- From: Aidan Hogan <aidhog@gmail.com>
- Date: Sat, 31 Oct 2020 16:09:03 -0300
- To: Martynas Jusevičius <martynas@atomgraph.com>, public-sparql-dev@w3.org
- Cc: Claus Stadler <cstadler@informatik.uni-leipzig.de>, james anderson <james@dydra.com>
Hi Martynas,
So long as your query is deterministic, there is no value to adding
order-by (because DESCRIBE returns RDF graphs that are unordered), so
A.2 could, strictly speaking, simply be:
DESCRIBE ?resource
{
?resource ?p ?o .
}
... unless perhaps the endpoint is using a non-standard limit that the
query exceeds, in which case the ORDER BY might be necessary. In that
case it would be more simple to write:
DESCRIBE ?resource
{
?resource ?p ?o .
}
ORDER BY ?resource
Essentially for DESCRIBE you typically care about the set* of solutions:
you do not care about order or duplicates. The only reason why the set
of solutions would change under ORDER BY is if there is also an OFFSET
or LIMIT associated with the query, or the endpoint. If this is the
case, then yes, adding ORDER BY would be needed (though the engine *may*
return the same solutions under LIMIT or OFFSET per some natural order
even if ORDER BY is not given).
* There is a small caveat in that duplicates might matter if distinct
blank nodes are returned for the graph generated by each duplicate; I
don't think the standard defines what should happen in this case, but
the graph would just end up being "non-lean" in that case. I think in
practice you would prefer not to describe duplicates.

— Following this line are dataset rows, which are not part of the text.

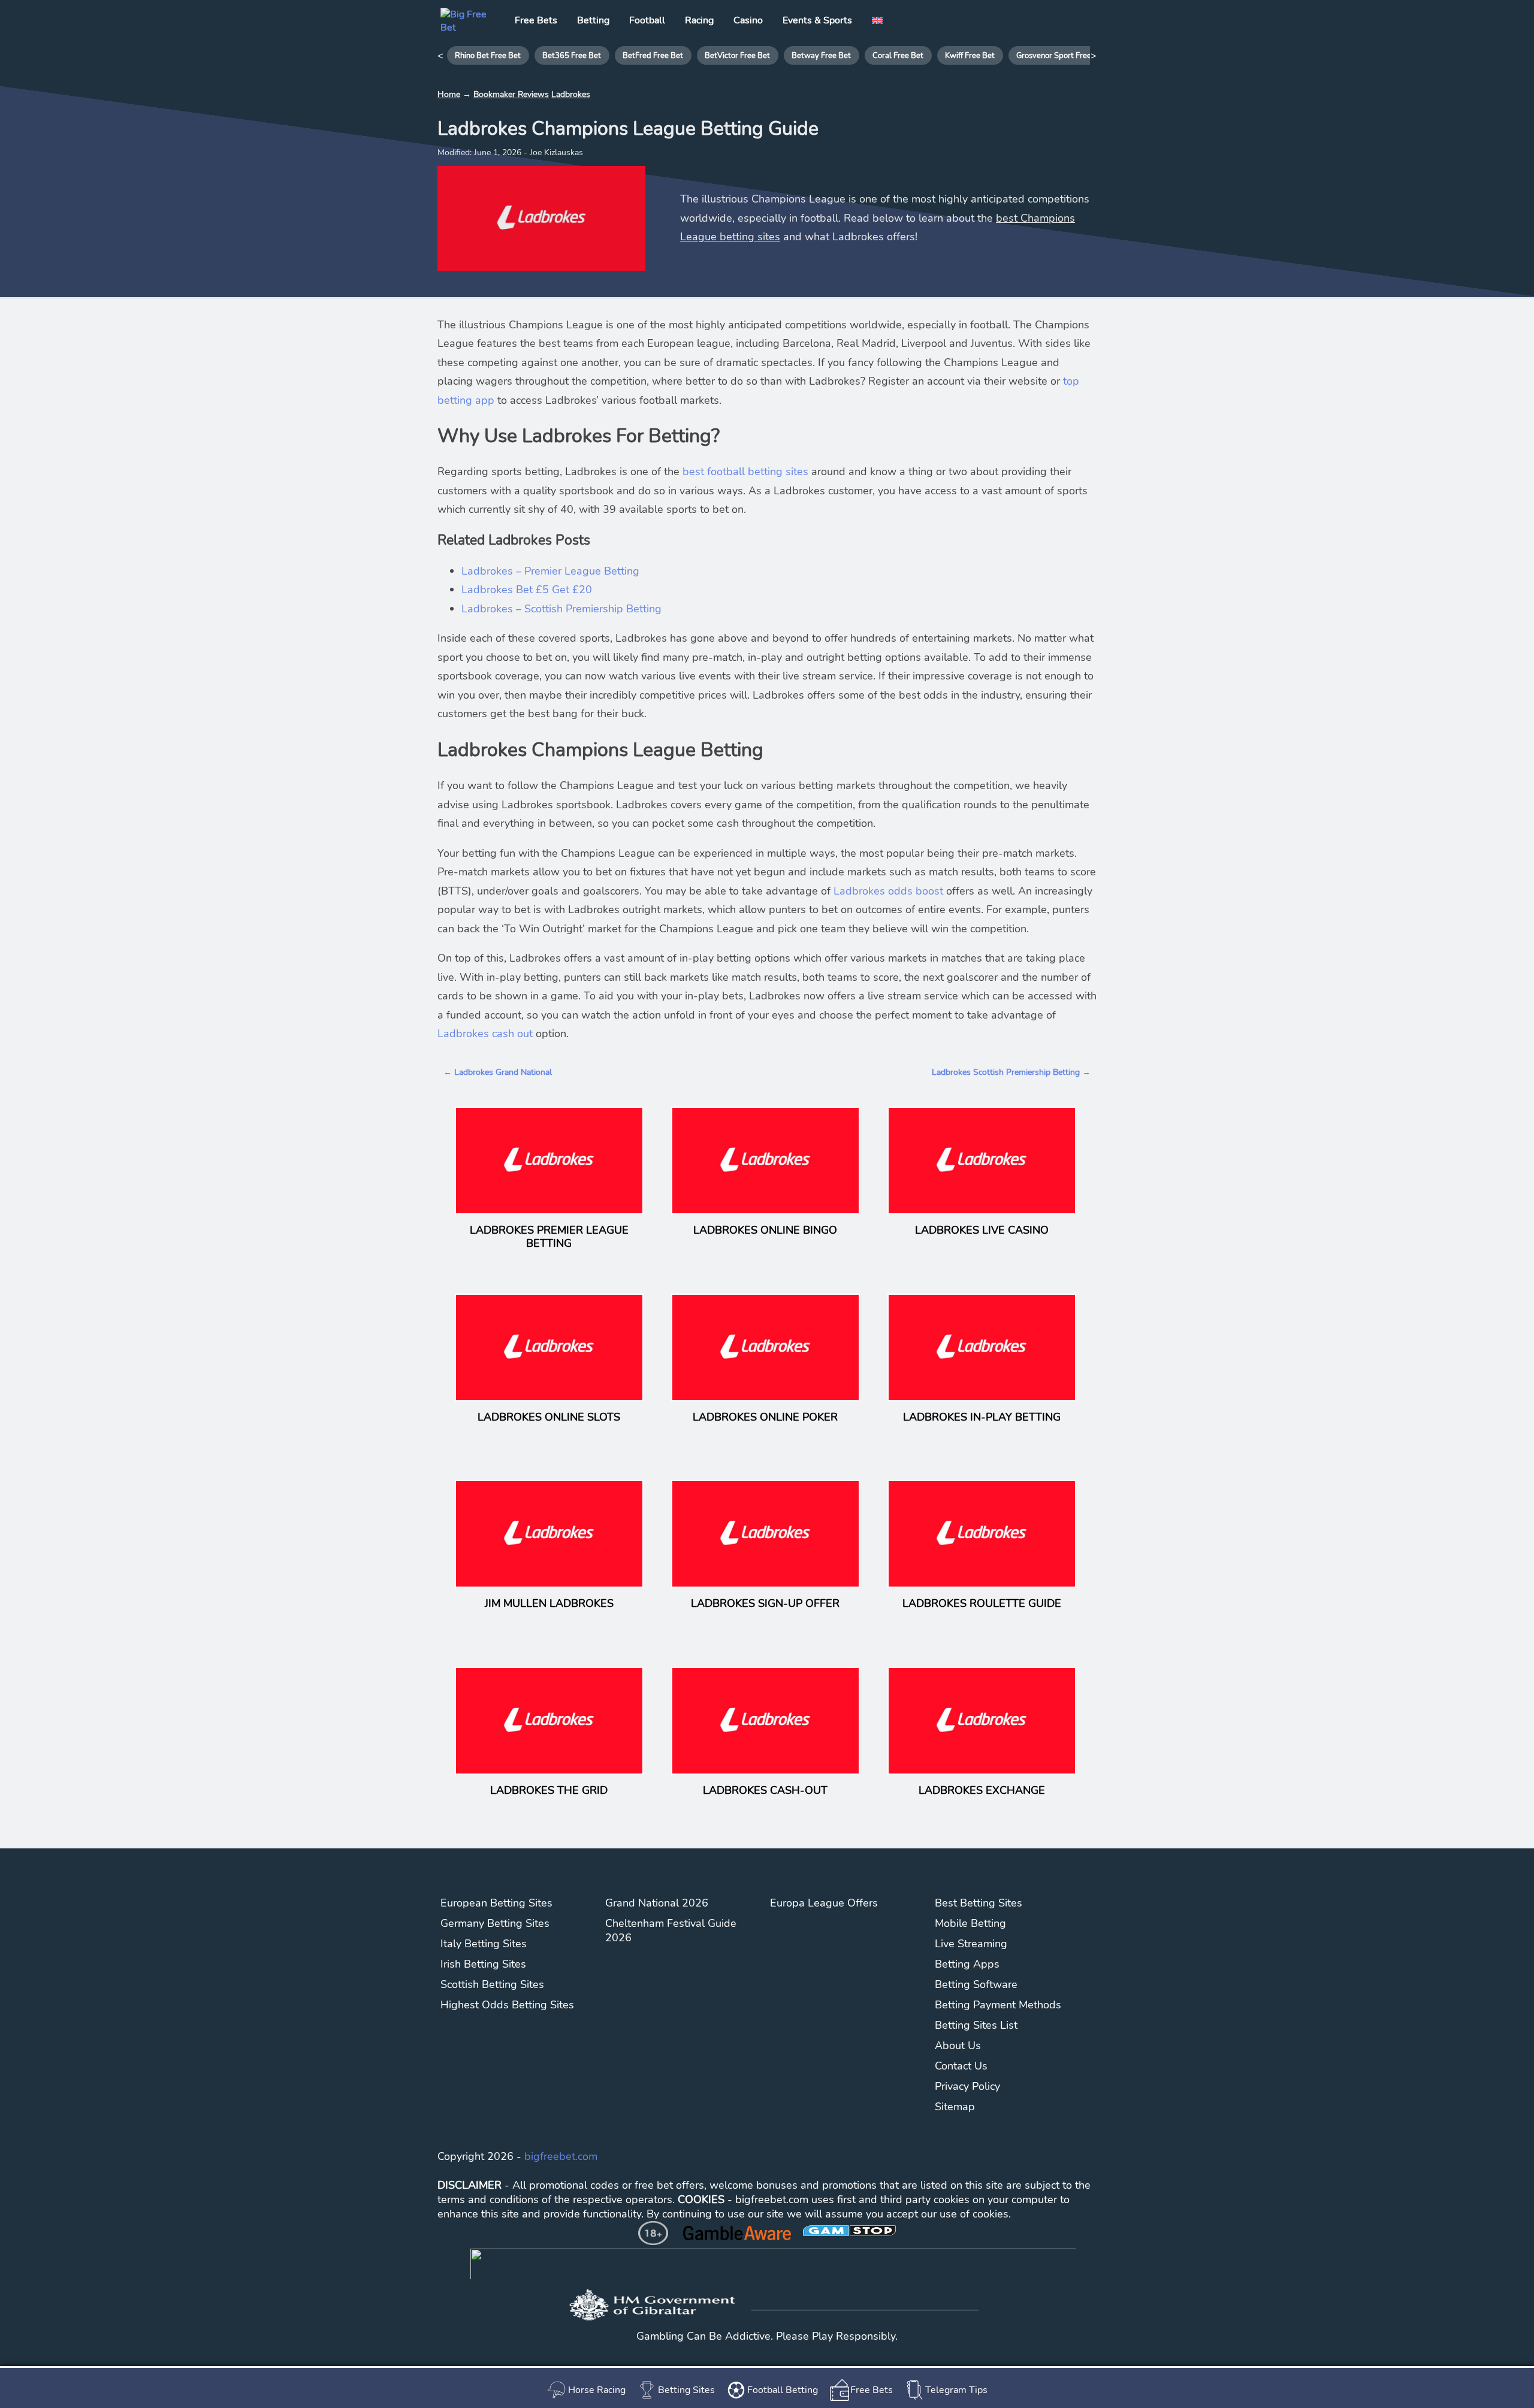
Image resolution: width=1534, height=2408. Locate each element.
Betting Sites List (976, 2025)
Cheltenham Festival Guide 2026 (670, 1930)
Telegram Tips (956, 2390)
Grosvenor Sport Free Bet (1061, 55)
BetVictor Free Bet (737, 55)
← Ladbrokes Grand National (497, 1072)
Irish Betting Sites (483, 1964)
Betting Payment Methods (998, 2005)
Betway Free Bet (821, 55)
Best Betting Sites (978, 1903)
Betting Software (976, 1984)
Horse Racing (597, 2390)
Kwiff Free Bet (970, 55)
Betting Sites (686, 2390)
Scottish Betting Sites (492, 1984)
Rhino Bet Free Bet (488, 55)
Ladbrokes (570, 94)
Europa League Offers (824, 1903)
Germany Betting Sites (494, 1923)
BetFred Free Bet (653, 55)
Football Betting (782, 2390)
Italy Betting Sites (483, 1943)
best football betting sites (745, 471)
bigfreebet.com (560, 2156)
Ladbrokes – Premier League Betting (550, 571)
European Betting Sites (496, 1903)
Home (448, 94)
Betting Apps (967, 1964)
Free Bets (871, 2390)
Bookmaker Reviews (511, 94)
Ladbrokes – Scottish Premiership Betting (561, 609)
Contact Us (961, 2066)
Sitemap (955, 2106)
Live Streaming (971, 1943)
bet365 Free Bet (571, 55)
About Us (958, 2045)
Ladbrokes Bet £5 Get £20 (526, 589)
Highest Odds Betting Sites (507, 2005)
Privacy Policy (967, 2086)
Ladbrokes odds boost (888, 891)
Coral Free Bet (897, 55)
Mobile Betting (970, 1923)
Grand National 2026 (656, 1903)
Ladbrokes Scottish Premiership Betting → (1011, 1072)
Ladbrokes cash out (485, 1033)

For B.2), if you have only IRIs, it would be better to simply write:
DESCRIBE <http://result/resource1> <http://result/resource2> ...
<http://result/resourceN>
If you have other types of terms, you could rather write:
DESCRIBE ?resource
{
VALUES ?resource { <http://result/resource1> <http://result/resource2>
... <http://result/resourceN> }
}
Since these are the results of the first query, you do not need to
"check" the basic graph pattern again, and it would introduce
unnecessary costs to include it.
Whether A) or B) is better depends on the nature of the query. If you
have a simple SELECT query that generates lots of results very quickly
then A) would be better. If you have a complex SELECT query that returns
few results and takes quite long then B) would be better. In A) you have
the cost of running the query again, but in B) you have the potential
issue of generating a huge query (an option might be to describe
batches). It becomes a very similar problem to federated query
optimization, just that in this case you are calling the same engine
each time.
I'm not aware of a better way to do this, other than perhaps using one
DESCRIBE or CONSTRUCT query and from the resulting RDF graph extract the
solutions for the SELECT locally.
Best,
Aidan
On 2020-10-31 11:10, Martynas Jusevičius wrote:
> Hi,
>
> How does one consistently retrieve a result table (SELECT result) with
> some resources *and* the graph of those same resources (DESCRIBE
> result)?
>
> I see two options:
>
> A) This is what we currently use
>
> 1. Executing SELECT, e.g.
>
> SELECT ?resource
> {
> ?resource ?p ?o .
> }
> ORDER BY ?resource
>
> 2. Wrapping the SELECT into DESCRIBE and executing it
>
> DESCRIBE *
> {
> {
> SELECT ?resource
> {
> ?resource ?p ?o .
> }
> ORDER BY ?resource
> }
> }
>
> B)
>
> 1. Executing SELECT
>
> SELECT ?resource
> {
> ?resource ?p ?o .
> }
>
> 2. Using the resource URIs from the result to form a DESCRIBE and executing it
>
> DESCRIBE ?resource
> WHERE
> { ?resource ?p ?o }
> VALUES ?resource { <http://result/resource1> <http://result/resource1>
> ... <http://result/resourceN> }
>
>
> Here are the questions I have:
> 1. Are these approaches equivalent?
> 2. Is it correct that using approach A) we can expect the A.2 graph to
> be about those resources that were in the A.1 table only if ORDER BY
> is specified? I.e. explicit ordering is required to make it stable.
> 3. Are there other standard approaches?
>
> Thanks.
>
> Martynas
> atomgraph.com
>
Received on Saturday, 31 October 2020 19:09:19 UTC